RECORDS PROVIDED:
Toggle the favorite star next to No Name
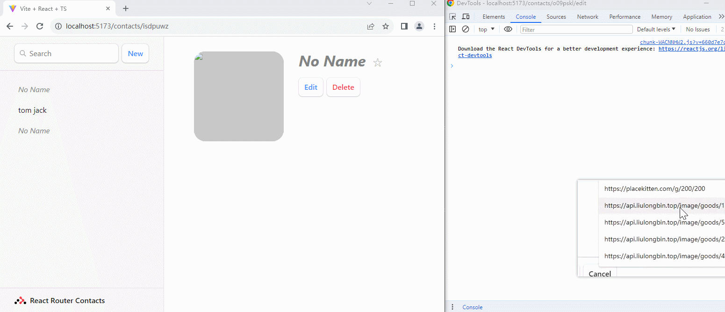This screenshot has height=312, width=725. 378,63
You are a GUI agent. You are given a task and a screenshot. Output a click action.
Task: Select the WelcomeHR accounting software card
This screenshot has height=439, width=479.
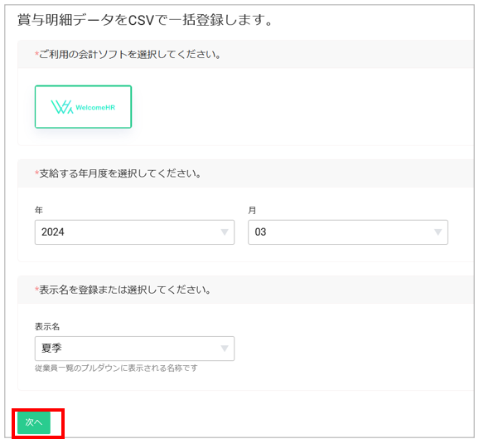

EXERCISE DIRECTIONS: Output the listing above exactly, excluding all pictures.

SOLVED PROBLEM:
Toggle the favorite star next to No Name
This screenshot has height=312, width=725. 378,63
You are a GUI agent. You are given a task and a screenshot. Output a click action.
Task: Select the WelcomeHR accounting software card
This screenshot has height=439, width=479.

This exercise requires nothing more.